> [Work task]: Your task is to filter the data below down to the lines holding "computer".

Stored data entries
+ + +
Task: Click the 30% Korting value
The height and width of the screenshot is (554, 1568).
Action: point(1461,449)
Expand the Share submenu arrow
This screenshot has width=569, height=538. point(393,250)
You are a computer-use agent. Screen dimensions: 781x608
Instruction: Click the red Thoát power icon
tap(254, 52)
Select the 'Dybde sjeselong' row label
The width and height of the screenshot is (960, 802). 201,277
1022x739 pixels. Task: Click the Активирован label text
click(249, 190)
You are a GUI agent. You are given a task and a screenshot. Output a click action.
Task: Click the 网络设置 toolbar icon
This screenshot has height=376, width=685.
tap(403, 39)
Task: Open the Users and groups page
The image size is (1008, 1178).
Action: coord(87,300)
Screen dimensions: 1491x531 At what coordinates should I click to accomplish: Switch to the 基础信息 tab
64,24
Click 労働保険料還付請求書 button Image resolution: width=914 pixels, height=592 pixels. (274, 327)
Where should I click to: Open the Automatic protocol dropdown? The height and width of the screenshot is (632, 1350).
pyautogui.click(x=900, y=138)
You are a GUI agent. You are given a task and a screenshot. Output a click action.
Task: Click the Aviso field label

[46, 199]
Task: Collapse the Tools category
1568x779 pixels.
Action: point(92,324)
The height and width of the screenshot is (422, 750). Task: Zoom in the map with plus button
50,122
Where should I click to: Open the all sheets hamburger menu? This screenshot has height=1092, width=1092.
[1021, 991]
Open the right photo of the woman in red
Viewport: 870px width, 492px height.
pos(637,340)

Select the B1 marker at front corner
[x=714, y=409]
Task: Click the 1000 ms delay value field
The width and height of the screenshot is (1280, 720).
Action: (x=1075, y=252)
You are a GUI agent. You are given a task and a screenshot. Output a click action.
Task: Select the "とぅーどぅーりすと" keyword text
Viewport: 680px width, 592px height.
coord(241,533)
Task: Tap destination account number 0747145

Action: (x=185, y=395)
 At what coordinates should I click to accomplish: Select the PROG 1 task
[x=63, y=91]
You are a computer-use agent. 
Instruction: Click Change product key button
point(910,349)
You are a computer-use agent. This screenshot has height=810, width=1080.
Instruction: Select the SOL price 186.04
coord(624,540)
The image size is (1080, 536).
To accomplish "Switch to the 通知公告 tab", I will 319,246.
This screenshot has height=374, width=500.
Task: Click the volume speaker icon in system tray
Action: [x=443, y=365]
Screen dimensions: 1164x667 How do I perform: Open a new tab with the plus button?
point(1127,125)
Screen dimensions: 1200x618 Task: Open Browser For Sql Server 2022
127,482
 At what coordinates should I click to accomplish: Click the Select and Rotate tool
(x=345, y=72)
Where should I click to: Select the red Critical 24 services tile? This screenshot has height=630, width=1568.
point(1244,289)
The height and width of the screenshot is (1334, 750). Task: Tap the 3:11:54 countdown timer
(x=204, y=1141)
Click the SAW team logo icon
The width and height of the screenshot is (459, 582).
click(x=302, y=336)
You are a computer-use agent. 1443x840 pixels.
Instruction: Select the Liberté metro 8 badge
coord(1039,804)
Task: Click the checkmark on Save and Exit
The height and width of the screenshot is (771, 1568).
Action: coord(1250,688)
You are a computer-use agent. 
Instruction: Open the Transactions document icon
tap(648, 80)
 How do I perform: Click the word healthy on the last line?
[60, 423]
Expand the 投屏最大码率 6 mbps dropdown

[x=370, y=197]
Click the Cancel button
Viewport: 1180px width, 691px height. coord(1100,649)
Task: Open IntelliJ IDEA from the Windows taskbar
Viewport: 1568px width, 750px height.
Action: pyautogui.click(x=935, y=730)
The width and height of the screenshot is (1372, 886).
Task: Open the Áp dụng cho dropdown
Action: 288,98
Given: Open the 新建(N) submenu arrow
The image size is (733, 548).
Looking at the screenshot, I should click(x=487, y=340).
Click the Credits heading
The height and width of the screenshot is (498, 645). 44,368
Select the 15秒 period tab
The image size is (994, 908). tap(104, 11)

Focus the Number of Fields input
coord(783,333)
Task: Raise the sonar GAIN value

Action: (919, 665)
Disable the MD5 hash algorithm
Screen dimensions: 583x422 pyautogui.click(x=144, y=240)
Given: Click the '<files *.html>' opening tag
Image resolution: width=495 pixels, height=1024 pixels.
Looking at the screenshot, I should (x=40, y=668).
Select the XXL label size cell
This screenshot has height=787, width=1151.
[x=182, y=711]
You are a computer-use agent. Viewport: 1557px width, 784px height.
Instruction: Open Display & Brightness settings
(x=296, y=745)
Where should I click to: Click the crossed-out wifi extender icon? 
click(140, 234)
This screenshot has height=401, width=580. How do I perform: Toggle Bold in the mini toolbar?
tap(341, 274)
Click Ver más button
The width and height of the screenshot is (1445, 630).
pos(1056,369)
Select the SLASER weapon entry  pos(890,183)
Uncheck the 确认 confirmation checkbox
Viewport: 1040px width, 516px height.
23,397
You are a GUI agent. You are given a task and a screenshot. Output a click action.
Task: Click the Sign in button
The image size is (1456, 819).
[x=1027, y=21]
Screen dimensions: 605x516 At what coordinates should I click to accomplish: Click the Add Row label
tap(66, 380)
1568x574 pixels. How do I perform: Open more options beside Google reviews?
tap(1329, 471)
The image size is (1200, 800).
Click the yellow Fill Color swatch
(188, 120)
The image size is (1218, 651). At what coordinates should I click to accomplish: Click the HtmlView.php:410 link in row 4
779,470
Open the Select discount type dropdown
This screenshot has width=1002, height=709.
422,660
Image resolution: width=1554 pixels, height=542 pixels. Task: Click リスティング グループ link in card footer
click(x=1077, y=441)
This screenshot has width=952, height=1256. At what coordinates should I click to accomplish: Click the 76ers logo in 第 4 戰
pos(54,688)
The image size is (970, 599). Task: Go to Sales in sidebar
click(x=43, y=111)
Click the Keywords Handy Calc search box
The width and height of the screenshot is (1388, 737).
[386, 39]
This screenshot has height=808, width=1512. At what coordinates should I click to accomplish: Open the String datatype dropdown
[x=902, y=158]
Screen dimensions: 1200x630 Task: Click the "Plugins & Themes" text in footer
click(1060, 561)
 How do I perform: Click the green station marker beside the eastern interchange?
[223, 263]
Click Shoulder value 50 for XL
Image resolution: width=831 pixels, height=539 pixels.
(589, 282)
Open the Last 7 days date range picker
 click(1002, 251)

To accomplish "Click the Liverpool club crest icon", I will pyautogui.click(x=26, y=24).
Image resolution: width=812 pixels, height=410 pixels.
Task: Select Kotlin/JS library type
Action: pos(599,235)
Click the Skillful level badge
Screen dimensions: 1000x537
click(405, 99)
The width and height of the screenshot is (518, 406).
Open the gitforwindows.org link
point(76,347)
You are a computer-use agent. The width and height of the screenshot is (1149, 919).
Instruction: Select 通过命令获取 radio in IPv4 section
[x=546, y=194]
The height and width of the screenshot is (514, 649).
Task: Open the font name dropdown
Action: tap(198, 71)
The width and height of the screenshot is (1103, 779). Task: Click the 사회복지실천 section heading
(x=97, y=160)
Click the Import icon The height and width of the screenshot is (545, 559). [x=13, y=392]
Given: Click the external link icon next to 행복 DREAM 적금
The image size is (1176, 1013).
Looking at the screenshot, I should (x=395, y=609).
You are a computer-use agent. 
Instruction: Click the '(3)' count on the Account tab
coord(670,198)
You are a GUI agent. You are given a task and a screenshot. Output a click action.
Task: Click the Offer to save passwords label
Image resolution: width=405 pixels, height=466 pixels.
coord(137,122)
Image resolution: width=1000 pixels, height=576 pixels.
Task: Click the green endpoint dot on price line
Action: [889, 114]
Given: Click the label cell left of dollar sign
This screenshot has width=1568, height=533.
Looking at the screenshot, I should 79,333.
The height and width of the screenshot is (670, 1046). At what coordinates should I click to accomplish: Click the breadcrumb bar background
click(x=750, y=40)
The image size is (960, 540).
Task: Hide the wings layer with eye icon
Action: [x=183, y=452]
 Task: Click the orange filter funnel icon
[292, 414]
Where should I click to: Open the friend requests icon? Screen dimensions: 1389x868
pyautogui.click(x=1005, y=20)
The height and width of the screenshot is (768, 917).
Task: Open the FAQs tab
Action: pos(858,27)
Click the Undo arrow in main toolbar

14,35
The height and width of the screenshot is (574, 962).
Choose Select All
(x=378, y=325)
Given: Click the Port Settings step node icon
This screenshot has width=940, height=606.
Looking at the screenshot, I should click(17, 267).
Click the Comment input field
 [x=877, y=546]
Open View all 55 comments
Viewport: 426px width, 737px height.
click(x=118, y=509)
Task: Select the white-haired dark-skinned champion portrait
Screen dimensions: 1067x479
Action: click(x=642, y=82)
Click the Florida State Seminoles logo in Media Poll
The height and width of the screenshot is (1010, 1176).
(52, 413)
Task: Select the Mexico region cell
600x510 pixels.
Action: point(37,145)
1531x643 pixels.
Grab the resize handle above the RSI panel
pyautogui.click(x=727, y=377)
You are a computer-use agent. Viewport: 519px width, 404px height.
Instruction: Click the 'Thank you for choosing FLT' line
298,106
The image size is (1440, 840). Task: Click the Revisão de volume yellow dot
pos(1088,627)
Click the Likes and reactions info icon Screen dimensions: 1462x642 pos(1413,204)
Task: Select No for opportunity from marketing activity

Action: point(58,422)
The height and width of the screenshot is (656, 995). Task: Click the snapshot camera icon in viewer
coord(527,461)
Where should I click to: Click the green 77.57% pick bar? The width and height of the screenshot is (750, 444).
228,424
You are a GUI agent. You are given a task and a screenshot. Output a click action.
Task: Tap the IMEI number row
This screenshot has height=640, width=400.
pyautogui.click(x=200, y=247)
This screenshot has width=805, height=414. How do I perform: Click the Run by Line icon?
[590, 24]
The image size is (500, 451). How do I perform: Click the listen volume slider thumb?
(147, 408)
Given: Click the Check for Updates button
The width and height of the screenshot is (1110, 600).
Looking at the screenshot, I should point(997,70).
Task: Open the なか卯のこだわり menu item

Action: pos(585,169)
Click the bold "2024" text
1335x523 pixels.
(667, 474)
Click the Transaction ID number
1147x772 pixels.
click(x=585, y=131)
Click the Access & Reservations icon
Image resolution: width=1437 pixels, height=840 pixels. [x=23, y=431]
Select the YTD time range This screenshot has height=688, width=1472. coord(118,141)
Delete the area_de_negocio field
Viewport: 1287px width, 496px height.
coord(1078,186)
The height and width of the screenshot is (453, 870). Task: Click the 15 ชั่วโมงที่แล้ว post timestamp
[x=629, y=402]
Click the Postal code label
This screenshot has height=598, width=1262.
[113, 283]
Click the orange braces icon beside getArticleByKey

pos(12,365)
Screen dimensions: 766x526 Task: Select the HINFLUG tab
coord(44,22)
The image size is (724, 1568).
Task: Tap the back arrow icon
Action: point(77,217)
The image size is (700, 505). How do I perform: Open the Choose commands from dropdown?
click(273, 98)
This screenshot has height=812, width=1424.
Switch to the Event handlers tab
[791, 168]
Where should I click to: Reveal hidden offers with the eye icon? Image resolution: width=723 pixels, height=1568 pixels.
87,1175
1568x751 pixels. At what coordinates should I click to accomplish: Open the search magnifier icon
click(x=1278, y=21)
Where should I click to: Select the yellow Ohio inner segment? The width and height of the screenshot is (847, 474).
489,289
+ + +
> [Task output]:
You are a computer-use agent. Screen dimensions: 781x608
You are a computer-use agent. 
You are a computer-use agent. This screenshot has height=810, width=1080.
You are a computer-use agent. 1443x840 pixels.
You are a computer-use agent. 
You are a computer-use agent. Viewport: 1557px width, 784px height.
You are a computer-use agent. The width and height of the screenshot is (1149, 919).
You are a computer-use agent. 
You are a computer-use agent. Viewport: 519px width, 404px height.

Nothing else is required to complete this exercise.